(EXTRACTED ENTRIES begins)

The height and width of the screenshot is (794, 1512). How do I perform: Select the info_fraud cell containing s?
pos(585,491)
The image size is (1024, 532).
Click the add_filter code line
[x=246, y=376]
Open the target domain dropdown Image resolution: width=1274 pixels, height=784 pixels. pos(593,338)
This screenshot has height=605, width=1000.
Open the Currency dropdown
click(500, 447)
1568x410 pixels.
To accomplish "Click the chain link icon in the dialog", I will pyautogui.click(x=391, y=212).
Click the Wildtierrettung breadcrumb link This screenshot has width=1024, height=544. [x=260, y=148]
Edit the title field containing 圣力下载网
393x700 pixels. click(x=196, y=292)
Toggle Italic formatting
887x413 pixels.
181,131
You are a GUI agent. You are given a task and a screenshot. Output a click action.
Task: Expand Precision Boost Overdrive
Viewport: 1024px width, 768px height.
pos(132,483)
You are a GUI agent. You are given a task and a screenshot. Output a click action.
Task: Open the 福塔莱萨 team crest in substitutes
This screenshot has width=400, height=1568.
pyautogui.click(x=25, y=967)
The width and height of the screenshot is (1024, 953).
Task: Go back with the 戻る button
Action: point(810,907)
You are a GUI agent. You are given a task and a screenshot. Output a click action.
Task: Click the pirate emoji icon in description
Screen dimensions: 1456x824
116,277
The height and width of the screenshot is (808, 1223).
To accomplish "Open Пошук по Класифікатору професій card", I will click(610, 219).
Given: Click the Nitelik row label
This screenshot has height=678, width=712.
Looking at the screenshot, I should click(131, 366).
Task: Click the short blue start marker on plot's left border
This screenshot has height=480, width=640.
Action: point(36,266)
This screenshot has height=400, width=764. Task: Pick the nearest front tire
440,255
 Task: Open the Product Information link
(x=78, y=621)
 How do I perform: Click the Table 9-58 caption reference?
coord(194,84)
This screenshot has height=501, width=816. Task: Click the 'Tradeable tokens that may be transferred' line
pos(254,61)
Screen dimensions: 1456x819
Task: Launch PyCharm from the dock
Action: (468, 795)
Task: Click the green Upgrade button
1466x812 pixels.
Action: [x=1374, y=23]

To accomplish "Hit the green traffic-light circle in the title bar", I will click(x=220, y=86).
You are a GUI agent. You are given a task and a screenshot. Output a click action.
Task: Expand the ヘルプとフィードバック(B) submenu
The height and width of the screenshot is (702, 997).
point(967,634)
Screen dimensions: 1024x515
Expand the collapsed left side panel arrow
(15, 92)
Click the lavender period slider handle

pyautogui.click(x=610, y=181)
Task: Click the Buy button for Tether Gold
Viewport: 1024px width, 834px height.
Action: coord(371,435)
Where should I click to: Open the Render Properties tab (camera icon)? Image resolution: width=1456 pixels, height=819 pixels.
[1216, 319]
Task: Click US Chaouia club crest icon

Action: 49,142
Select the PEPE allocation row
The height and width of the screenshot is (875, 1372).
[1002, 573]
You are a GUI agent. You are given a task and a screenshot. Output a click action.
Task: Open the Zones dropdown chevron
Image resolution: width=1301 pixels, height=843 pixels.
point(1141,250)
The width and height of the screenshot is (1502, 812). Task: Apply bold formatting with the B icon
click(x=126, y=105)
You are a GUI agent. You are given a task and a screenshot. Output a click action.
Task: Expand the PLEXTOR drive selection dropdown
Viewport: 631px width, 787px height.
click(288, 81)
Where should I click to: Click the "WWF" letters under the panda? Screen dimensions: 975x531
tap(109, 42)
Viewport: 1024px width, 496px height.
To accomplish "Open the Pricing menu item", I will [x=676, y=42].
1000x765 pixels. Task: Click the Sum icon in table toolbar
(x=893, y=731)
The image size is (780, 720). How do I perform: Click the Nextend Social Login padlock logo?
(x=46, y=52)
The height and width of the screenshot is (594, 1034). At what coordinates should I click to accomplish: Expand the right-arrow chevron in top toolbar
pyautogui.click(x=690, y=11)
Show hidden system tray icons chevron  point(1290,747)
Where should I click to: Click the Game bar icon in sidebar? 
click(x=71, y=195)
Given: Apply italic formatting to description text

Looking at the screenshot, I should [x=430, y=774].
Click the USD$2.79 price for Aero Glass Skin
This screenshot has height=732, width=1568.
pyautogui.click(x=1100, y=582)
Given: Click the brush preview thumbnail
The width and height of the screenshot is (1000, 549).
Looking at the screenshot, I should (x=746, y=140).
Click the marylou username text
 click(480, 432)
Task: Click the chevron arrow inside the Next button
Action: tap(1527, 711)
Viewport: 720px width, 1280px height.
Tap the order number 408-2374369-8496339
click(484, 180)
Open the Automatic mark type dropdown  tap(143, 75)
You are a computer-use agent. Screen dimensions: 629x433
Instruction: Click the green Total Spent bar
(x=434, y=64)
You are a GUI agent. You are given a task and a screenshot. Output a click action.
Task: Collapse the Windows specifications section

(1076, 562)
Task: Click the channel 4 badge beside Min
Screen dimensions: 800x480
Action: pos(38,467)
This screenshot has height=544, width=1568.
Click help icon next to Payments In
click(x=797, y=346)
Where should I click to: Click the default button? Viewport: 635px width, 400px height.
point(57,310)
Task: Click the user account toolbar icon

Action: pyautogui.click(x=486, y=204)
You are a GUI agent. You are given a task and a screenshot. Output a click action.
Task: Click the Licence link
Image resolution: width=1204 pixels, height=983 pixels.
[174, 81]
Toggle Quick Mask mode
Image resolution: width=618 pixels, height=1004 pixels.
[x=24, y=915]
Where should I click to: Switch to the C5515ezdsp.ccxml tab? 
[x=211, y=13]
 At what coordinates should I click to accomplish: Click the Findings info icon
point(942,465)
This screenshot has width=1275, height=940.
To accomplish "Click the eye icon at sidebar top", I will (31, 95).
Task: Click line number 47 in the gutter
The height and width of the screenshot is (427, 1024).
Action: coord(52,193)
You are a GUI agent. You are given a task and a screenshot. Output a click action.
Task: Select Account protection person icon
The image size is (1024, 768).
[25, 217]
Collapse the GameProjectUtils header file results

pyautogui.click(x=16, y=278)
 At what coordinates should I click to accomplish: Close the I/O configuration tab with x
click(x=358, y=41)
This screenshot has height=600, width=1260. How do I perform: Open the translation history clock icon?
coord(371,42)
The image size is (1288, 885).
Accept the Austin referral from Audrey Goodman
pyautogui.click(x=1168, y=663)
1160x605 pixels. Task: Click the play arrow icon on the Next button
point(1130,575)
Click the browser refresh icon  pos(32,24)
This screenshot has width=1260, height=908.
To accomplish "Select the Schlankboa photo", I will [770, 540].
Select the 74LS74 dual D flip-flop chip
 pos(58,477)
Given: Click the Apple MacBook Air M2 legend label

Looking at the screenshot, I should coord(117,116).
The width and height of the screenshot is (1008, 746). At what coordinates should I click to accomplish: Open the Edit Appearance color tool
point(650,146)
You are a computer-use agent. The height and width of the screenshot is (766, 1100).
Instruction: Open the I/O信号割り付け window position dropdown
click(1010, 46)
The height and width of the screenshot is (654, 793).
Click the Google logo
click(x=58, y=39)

(EXTRACTED ENTRIES ends)

ABOUT THIS EXERCISE — Every line of the listing above is to be written out again exactly.

REPLY —
The height and width of the screenshot is (794, 1512). How do I perform: Select the info_fraud cell containing s?
pos(585,491)
The image size is (1024, 532).
Click the add_filter code line
[x=246, y=376]
Open the target domain dropdown Image resolution: width=1274 pixels, height=784 pixels. pos(593,338)
This screenshot has height=605, width=1000.
Open the Currency dropdown
click(500, 447)
1568x410 pixels.
To accomplish "Click the chain link icon in the dialog", I will pyautogui.click(x=391, y=212).
Click the Wildtierrettung breadcrumb link This screenshot has width=1024, height=544. [x=260, y=148]
Edit the title field containing 圣力下载网
393x700 pixels. click(x=196, y=292)
Toggle Italic formatting
887x413 pixels.
181,131
You are a GUI agent. You are given a task and a screenshot. Output a click action.
Task: Expand Precision Boost Overdrive
Viewport: 1024px width, 768px height.
pos(132,483)
You are a GUI agent. You are given a task and a screenshot. Output a click action.
Task: Open the 福塔莱萨 team crest in substitutes
This screenshot has width=400, height=1568.
pyautogui.click(x=25, y=967)
The width and height of the screenshot is (1024, 953).
Task: Go back with the 戻る button
Action: point(810,907)
You are a GUI agent. You are given a task and a screenshot. Output a click action.
Task: Click the pirate emoji icon in description
Screen dimensions: 1456x824
116,277
The height and width of the screenshot is (808, 1223).
To accomplish "Open Пошук по Класифікатору професій card", I will click(610, 219).
Given: Click the Nitelik row label
This screenshot has height=678, width=712.
Looking at the screenshot, I should click(131, 366).
Task: Click the short blue start marker on plot's left border
This screenshot has height=480, width=640.
Action: point(36,266)
This screenshot has height=400, width=764. Task: Pick the nearest front tire
440,255
 Task: Open the Product Information link
(x=78, y=621)
 How do I perform: Click the Table 9-58 caption reference?
coord(194,84)
This screenshot has height=501, width=816. Task: Click the 'Tradeable tokens that may be transferred' line
pos(254,61)
Screen dimensions: 1456x819
Task: Launch PyCharm from the dock
Action: (468, 795)
Task: Click the green Upgrade button
1466x812 pixels.
Action: [x=1374, y=23]

To accomplish "Hit the green traffic-light circle in the title bar", I will click(x=220, y=86).
You are a GUI agent. You are given a task and a screenshot. Output a click action.
Task: Expand the ヘルプとフィードバック(B) submenu
The height and width of the screenshot is (702, 997).
point(967,634)
Screen dimensions: 1024x515
Expand the collapsed left side panel arrow
(15, 92)
Click the lavender period slider handle

pyautogui.click(x=610, y=181)
Task: Click the Buy button for Tether Gold
Viewport: 1024px width, 834px height.
Action: coord(371,435)
Where should I click to: Open the Render Properties tab (camera icon)? Image resolution: width=1456 pixels, height=819 pixels.
[1216, 319]
Task: Click US Chaouia club crest icon

Action: 49,142
Select the PEPE allocation row
The height and width of the screenshot is (875, 1372).
[1002, 573]
You are a GUI agent. You are given a task and a screenshot. Output a click action.
Task: Open the Zones dropdown chevron
Image resolution: width=1301 pixels, height=843 pixels.
point(1141,250)
The width and height of the screenshot is (1502, 812). Task: Apply bold formatting with the B icon
click(x=126, y=105)
You are a GUI agent. You are given a task and a screenshot. Output a click action.
Task: Expand the PLEXTOR drive selection dropdown
Viewport: 631px width, 787px height.
click(288, 81)
Where should I click to: Click the "WWF" letters under the panda? Screen dimensions: 975x531
tap(109, 42)
Viewport: 1024px width, 496px height.
To accomplish "Open the Pricing menu item", I will [x=676, y=42].
1000x765 pixels. Task: Click the Sum icon in table toolbar
(x=893, y=731)
The image size is (780, 720). How do I perform: Click the Nextend Social Login padlock logo?
(x=46, y=52)
The height and width of the screenshot is (594, 1034). At what coordinates should I click to accomplish: Expand the right-arrow chevron in top toolbar
pyautogui.click(x=690, y=11)
Show hidden system tray icons chevron  point(1290,747)
Where should I click to: Click the Game bar icon in sidebar? 
click(x=71, y=195)
Given: Apply italic formatting to description text

Looking at the screenshot, I should [x=430, y=774].
Click the USD$2.79 price for Aero Glass Skin
This screenshot has height=732, width=1568.
pyautogui.click(x=1100, y=582)
Given: Click the brush preview thumbnail
The width and height of the screenshot is (1000, 549).
Looking at the screenshot, I should (x=746, y=140).
Click the marylou username text
 click(480, 432)
Task: Click the chevron arrow inside the Next button
Action: tap(1527, 711)
Viewport: 720px width, 1280px height.
Tap the order number 408-2374369-8496339
click(484, 180)
Open the Automatic mark type dropdown  tap(143, 75)
You are a computer-use agent. Screen dimensions: 629x433
Instruction: Click the green Total Spent bar
(x=434, y=64)
You are a GUI agent. You are given a task and a screenshot. Output a click action.
Task: Collapse the Windows specifications section

(1076, 562)
Task: Click the channel 4 badge beside Min
Screen dimensions: 800x480
Action: pos(38,467)
This screenshot has height=544, width=1568.
Click help icon next to Payments In
click(x=797, y=346)
Where should I click to: Click the default button? Viewport: 635px width, 400px height.
point(57,310)
Task: Click the user account toolbar icon

Action: pyautogui.click(x=486, y=204)
You are a GUI agent. You are given a task and a screenshot. Output a click action.
Task: Click the Licence link
Image resolution: width=1204 pixels, height=983 pixels.
[174, 81]
Toggle Quick Mask mode
Image resolution: width=618 pixels, height=1004 pixels.
[x=24, y=915]
Where should I click to: Switch to the C5515ezdsp.ccxml tab? 
[x=211, y=13]
 At what coordinates should I click to accomplish: Click the Findings info icon
point(942,465)
This screenshot has width=1275, height=940.
To accomplish "Click the eye icon at sidebar top", I will (31, 95).
Task: Click line number 47 in the gutter
The height and width of the screenshot is (427, 1024).
Action: coord(52,193)
You are a GUI agent. You are given a task and a screenshot. Output a click action.
Task: Select Account protection person icon
The image size is (1024, 768).
[25, 217]
Collapse the GameProjectUtils header file results

pyautogui.click(x=16, y=278)
 At what coordinates should I click to accomplish: Close the I/O configuration tab with x
click(x=358, y=41)
This screenshot has height=600, width=1260. How do I perform: Open the translation history clock icon?
coord(371,42)
The image size is (1288, 885).
Accept the Austin referral from Audrey Goodman
pyautogui.click(x=1168, y=663)
1160x605 pixels. Task: Click the play arrow icon on the Next button
point(1130,575)
Click the browser refresh icon  pos(32,24)
This screenshot has width=1260, height=908.
To accomplish "Select the Schlankboa photo", I will [770, 540].
Select the 74LS74 dual D flip-flop chip
 pos(58,477)
Given: Click the Apple MacBook Air M2 legend label

Looking at the screenshot, I should coord(117,116).
The width and height of the screenshot is (1008, 746). At what coordinates should I click to accomplish: Open the Edit Appearance color tool
point(650,146)
You are a computer-use agent. The height and width of the screenshot is (766, 1100).
Instruction: Open the I/O信号割り付け window position dropdown
click(1010, 46)
The height and width of the screenshot is (654, 793).
Click the Google logo
click(x=58, y=39)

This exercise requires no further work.